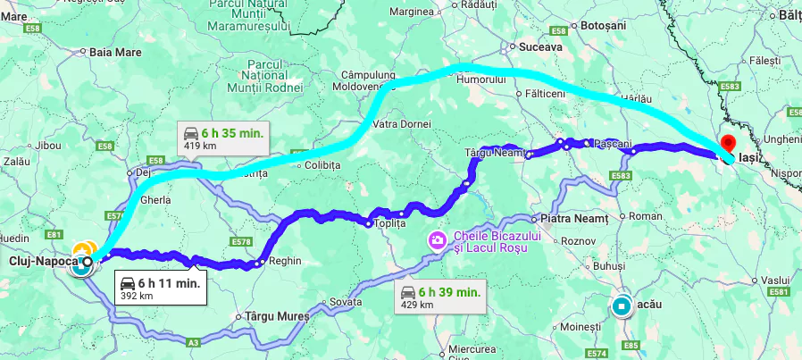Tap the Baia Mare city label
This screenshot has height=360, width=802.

==

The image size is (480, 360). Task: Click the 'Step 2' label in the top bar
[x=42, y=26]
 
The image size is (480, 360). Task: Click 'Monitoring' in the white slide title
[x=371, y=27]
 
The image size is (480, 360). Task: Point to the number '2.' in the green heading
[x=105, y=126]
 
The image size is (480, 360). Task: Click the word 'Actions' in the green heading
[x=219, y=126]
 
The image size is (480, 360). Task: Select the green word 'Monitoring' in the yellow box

### YOUR TASK
Scale the items from the line with "The image size is (480, 360). Task: Click the word" to the line with "The image size is (480, 360). Task: Select", writing out only those lines again, requests included. Multiply each coordinate in the answers by 0.45, round to whole numbers with halves going up, and leave every other number unchanged.

### FULL ANSWER
The image size is (480, 360). Task: Click the word 'Actions' in the green heading
[x=99, y=57]
 
The image size is (480, 360). Task: Select the green word 'Monitoring' in the yellow box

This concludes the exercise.